● Selected excerpt
The governor's initial tax plan also would have kept a 1-cent state sales tax increase put in place by the Legislature in 2010 after state revenues plummeted because of the recession. That increase is scheduled to lapse in 2013.
The tax law the governor signed will repeal the sales tax increase in keeping with the Legislature's original schedule.
The governor said he would have preferred his initial tax proposal because it would have offset the income tax cuts with other tax increases. But he said he welcomed what the Legislature sent him and will make it work.
Breaks for business
The new law will collapse the state's current three income tax brackets to two. The current top rate of 6.45 percent will drop to 4.9 percent in 2013. The bottom rate will drop from 3.5 percent to 3 percent.
It also will exempt from income tax the non-wage earnings of sole proprietorships, limited liability and so-called Subchapter-S corporations.
State revenue officials said about 190,000 small business would benefit as a result. That business exemption is scheduled to occur in phases with the first $100,000 in earnings exempt in 2013 and 2014; the first $250,000 exempt in 2015 and 2016 and all earnings exempt in 2017 and beyond.
Revenue Secretary Nick Jordan said the exemption could only be used once per year per taxpayer. In other words, a business person participating in multiple sole proprietorships or LLCs could only exempt the earnings from one of the businesses, not all of them.
(A spokesperson for the Department of Revenue later said Jordan "may have misspoken" and that the exemption would not be limited to one use per year but would apply to all LLCs, sole proprietorships and Subchapter-S corporations.)
Three small-business owners attended the bill-signing event, which mostly included Brownback Cabinet members and a handful of conservative legislators. Also present was Derrick Sontag, who heads Americans for Prosperity-Kansas, the state's most active anti-tax group.
Patti Bossert, founder and chief executive of a Topeka temp agency, said she expected to add two new full-time workers to her current staff of 22 thanks to the new law. She said her agency works with 450 temporary workers and will probably add 35 to 45 temps as a result of the measure.

● Records shown
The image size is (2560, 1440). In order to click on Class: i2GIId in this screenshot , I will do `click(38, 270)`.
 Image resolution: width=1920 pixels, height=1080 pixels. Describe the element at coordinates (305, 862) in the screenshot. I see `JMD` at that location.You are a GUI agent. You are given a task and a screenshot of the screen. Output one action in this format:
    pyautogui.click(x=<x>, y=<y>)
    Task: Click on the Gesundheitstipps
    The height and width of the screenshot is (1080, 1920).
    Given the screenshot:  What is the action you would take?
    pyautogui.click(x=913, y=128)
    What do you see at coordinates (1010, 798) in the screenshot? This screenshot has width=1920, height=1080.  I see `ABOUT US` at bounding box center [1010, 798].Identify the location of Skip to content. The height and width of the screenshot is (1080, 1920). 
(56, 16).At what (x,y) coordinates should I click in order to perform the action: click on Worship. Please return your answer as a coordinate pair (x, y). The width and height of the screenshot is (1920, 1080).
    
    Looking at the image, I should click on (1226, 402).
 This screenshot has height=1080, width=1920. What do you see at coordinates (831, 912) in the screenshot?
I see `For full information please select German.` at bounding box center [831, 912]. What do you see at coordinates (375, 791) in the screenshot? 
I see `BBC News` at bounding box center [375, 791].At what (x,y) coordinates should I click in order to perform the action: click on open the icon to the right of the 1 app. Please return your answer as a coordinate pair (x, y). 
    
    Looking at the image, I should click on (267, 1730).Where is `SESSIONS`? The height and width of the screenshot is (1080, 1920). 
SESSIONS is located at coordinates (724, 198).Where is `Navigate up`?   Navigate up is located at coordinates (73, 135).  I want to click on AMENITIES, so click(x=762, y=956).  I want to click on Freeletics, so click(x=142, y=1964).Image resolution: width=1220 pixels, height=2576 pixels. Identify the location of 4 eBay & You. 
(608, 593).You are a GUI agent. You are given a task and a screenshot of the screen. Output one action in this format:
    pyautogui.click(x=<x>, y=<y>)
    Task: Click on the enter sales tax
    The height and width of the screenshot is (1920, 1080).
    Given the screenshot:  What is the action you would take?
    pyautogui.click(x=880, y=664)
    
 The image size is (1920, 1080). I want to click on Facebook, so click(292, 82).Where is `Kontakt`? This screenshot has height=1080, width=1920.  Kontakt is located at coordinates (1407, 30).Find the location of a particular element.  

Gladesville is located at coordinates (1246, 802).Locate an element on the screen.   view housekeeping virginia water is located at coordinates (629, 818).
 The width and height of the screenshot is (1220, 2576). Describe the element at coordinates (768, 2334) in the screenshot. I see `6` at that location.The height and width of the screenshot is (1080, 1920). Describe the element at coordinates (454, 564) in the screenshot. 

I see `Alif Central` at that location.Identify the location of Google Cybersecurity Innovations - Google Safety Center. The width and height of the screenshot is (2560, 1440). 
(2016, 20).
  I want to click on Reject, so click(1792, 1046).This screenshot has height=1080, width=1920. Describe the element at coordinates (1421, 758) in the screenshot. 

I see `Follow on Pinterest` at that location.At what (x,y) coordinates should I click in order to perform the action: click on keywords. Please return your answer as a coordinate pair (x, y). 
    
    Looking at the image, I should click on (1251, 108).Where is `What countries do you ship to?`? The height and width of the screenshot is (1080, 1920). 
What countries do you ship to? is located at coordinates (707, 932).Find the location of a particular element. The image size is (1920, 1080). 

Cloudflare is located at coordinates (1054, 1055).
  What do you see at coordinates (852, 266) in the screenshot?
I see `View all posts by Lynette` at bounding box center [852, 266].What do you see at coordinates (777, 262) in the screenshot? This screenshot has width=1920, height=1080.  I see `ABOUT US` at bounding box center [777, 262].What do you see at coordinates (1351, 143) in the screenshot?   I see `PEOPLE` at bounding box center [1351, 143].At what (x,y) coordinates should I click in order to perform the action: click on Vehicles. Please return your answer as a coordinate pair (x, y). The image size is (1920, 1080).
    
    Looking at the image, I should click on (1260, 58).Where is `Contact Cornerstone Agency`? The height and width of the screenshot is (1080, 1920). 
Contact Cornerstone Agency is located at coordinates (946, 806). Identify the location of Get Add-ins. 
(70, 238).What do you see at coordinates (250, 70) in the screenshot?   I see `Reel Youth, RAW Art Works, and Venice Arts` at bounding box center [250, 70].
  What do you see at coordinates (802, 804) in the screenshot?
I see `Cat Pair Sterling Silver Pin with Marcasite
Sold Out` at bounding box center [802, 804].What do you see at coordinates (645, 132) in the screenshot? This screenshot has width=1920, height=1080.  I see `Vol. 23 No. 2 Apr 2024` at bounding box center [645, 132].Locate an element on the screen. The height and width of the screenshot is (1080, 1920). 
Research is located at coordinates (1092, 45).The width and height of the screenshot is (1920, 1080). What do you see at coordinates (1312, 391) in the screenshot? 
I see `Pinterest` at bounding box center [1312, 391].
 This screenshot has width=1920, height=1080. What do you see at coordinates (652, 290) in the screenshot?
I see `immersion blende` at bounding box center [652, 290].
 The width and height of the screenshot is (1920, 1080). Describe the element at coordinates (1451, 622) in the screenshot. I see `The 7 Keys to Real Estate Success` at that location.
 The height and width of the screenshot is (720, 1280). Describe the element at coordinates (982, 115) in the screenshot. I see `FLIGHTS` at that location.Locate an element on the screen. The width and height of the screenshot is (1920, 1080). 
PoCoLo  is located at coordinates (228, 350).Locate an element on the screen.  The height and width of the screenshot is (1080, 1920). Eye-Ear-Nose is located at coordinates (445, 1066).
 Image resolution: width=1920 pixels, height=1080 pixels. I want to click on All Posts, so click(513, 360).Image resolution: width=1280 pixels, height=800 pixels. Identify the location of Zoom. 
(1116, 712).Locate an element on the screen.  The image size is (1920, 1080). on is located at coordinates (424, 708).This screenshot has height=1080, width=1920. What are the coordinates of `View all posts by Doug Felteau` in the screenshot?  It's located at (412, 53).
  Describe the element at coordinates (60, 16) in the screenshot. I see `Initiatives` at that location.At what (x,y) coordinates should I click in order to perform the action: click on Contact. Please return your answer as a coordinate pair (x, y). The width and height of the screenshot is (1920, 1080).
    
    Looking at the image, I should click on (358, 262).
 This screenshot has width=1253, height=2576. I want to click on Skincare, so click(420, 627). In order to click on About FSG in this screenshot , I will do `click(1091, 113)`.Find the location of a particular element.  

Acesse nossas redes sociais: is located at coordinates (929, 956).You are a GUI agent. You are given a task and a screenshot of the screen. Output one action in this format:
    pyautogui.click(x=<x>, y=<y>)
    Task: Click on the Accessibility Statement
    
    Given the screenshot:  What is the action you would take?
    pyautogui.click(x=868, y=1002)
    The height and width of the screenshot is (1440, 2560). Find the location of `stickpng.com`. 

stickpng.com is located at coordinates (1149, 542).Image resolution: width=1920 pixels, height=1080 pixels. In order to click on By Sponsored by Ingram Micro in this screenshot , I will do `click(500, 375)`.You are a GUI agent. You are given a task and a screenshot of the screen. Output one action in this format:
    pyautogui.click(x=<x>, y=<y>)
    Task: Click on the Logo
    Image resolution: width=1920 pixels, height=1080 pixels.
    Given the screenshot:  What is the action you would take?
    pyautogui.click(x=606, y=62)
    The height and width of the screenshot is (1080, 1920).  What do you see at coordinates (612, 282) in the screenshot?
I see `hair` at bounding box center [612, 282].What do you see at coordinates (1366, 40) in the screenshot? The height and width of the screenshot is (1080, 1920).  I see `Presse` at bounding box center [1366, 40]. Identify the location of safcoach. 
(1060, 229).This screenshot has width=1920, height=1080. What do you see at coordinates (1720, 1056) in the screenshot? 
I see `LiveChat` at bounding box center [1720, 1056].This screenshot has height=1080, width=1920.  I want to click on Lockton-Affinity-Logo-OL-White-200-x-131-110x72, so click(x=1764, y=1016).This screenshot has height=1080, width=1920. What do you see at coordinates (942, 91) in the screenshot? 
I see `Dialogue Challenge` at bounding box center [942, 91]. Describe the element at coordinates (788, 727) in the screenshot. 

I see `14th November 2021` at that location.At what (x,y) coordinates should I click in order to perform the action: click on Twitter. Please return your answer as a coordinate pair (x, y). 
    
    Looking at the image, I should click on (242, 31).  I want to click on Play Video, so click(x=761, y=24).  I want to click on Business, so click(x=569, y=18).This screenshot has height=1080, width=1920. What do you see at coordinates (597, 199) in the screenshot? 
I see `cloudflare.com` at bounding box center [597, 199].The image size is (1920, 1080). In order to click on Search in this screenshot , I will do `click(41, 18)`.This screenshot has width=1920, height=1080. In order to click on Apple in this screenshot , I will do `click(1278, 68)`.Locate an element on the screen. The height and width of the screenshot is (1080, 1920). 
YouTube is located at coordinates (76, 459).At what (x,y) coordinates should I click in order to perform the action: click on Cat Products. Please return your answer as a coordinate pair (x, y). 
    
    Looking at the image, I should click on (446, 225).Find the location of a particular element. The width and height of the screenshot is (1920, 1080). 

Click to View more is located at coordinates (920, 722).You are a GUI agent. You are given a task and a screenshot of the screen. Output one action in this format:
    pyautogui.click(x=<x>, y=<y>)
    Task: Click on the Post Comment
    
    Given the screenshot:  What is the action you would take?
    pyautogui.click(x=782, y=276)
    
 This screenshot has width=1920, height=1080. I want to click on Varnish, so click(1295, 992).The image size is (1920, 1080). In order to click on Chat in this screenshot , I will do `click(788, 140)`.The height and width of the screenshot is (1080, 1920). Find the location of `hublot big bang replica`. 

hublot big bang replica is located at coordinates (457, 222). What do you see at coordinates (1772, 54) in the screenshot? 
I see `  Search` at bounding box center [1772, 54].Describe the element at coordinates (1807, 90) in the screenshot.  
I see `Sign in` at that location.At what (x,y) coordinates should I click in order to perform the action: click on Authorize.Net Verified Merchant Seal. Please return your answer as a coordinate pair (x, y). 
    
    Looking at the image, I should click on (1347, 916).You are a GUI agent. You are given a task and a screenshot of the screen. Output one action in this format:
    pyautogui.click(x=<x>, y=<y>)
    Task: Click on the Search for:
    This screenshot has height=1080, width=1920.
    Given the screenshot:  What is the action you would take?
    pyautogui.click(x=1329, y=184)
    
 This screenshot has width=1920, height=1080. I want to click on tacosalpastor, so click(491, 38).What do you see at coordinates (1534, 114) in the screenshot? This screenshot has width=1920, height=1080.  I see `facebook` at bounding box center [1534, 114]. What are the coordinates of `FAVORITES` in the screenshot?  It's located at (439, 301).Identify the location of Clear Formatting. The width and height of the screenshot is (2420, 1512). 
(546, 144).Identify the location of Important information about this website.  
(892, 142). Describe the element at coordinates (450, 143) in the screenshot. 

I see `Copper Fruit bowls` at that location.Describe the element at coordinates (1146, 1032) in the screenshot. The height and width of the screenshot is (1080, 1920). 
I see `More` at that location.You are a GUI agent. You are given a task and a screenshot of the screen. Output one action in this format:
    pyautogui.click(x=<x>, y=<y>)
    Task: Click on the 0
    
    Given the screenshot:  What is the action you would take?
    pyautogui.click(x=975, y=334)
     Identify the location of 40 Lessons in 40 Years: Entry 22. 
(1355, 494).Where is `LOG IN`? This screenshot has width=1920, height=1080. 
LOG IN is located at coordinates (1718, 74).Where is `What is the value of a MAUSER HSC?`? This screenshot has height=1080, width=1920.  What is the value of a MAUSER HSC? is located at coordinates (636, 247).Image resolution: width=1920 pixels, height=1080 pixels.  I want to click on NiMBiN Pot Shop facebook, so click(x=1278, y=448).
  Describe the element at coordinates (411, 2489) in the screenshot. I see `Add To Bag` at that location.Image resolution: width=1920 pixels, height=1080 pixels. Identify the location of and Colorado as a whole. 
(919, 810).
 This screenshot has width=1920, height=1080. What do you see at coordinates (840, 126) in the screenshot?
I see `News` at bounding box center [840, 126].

● Problems and tasks
1 – Give every income tax rate, in percent, that the tax law excerpt mentions.
2 – Carry the tax law excerpt forward, picking up after its final sentence.
The data that comes after the tax law excerpt is separate material.

● Answers to each task
1 – 6.45 percent, 4.9 percent, 3.5 percent, 3 percent

2 –
Opponents of the bill over the weekend began a petition drive urging the governor to veto the tax plan, which he had days before first signaled his intention to sign. He repeated his pledge to sign the bill publicly at least twice as legislators struggled through the weekend to complete the legislative session.
Organizers said they started the protest petition Saturday morning after complaints began appearing on Twitter saying that people were unable to leave voicemail messages with the Governor’s Office.
Brownback spokeswoman Sherriene Jones-Sontag said upgrades to the phone system that began earlier this year had interrupted voicemail access to 877-KSWORKS, the constituent's services number, a glitch that was discovered Saturday.
"The phone techs were able to fix the voicemail issue by about 3:45 p.m. on Saturday and Kansans were able to leave messages when they called the 877 number," Jones-Sontag wrote in an email.
The volume of calls was as high as it has ever been over a weekend, acknowledged constituent services representative B.J. McClelland, before referring questions about the calls to the governor's media relations office. Jones-Sontag did not say how many calls were received for or against the tax bill, saying only that they were outnumbered five-to-one by calls about a controversial anti-Sharia bill approved by the Legislature in its final days.
CORRECTION: An earlier version of this story incorrectly stated that a taxpayer with a sole proprietorship, or interest in an LLC or Subchapter-S corporation, could only exempt non-wage income once per business entity per year. According to the Kansas Department of Revenue, the exemption could be used for unlimited multiple enterprises.